UPDATED: BWC to offer boxed Ecochlor treatment systems

Thu 12 Oct 2017 by Paul Gunton

UPDATED: BWC to offer boxed Ecochlor treatment systems
A computer-generated image of an Ecochlor system in a BWC installation (credit: BWC)

Ballast Water Containers (BWC) of the UK can now offer its portable treatment unit with a USCG type-approved Ecochlor treatment unit, following what the two companies termed a “strategic collaboration” in an announcement today (12 October).

BWC’s chief executive Richard Lawson told BWTT that Ecochlor’s single-stage treatment technology, operating during uptake only, was a key factor that impressed him in reaching the agreement with the US-based company.
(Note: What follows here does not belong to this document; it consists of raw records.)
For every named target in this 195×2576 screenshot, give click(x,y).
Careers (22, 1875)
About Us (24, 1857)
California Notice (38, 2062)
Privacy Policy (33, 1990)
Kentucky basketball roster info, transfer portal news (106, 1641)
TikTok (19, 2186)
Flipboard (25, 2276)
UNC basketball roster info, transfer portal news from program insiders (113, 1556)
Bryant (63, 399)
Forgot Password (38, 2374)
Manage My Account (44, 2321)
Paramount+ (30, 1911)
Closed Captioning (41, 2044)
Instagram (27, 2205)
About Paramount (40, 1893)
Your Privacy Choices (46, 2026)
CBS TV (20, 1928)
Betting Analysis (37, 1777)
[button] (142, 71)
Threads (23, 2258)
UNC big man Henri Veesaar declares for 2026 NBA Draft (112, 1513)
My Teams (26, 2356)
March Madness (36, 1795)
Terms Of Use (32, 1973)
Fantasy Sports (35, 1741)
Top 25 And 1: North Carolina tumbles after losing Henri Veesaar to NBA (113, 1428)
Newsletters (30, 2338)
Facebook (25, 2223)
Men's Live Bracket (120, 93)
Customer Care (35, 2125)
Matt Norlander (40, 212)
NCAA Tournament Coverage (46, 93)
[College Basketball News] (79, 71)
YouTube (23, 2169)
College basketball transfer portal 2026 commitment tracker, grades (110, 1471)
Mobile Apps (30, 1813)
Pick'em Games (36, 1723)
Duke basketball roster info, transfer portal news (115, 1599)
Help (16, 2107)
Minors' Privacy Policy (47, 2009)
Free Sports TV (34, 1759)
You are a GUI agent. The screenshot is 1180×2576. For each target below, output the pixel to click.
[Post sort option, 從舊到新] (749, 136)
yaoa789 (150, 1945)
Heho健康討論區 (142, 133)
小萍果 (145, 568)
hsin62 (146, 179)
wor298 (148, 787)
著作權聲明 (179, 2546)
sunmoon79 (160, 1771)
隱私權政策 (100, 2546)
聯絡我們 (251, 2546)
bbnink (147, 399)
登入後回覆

It already offers containerised versions of other ballast water management systems (BWMSs) and having a choice of technology “is important if we want to fully satisfy the needs of our clients,” he said. “If a client wants a mobile system and has a preference for a particular technology then we are now in a better position to meet these demands.”

Today’s announcement quoted Ecochlor president Tom Perlich, who said that BWC’s methodology “will be welcomed by regulators around the world and satisfy a vital portion of the ballast water treatment market.” In particular, it could extend the useful life of older vessels which would avoid the expense of installing permanent systems.

He later told BWTT that he hopes the deal with BWC will “increase the sale of the Ecochlor line of products through a different application of our existing BWMS.” He believes a containerised arrangement offers a simplified retrofit with a reduced installation time at a dry dock or riding crew. He also views this as a short-term solution for older ships, since the shipowner would be able to re-use the BWMS, after the existing vessel is scrapped, on a different ship.

Mr Lawson stressed its shoreside applications, noting that, since IMO’s Ballast Water Management Convention came into force last month, “interest in mobile containerised treatment systems continues to grow” as an alternative to retrofitting.

For example, he suggested to BWTT, “it may not be cost effective to retrofit every vessel in an owner’s fleet” or, for some owners and operators, “a mobile containerised Ecochlor treatment system operated from the quayside may be the ideal setup.” Barges and oil rigs may also be well suited to a mobile containerised system, he said.

It could also have wider use as a port-based alternative to shipboard installations, Mr Perlich suggested. “A containerised Ecochlor BWMS would be an optimal solution for a port-based treatment due to the efficacy of the treatment technology using chlorine dioxide, very limited crew involved and no need to treat or neutralise the water on discharge,” he commented to BWTT.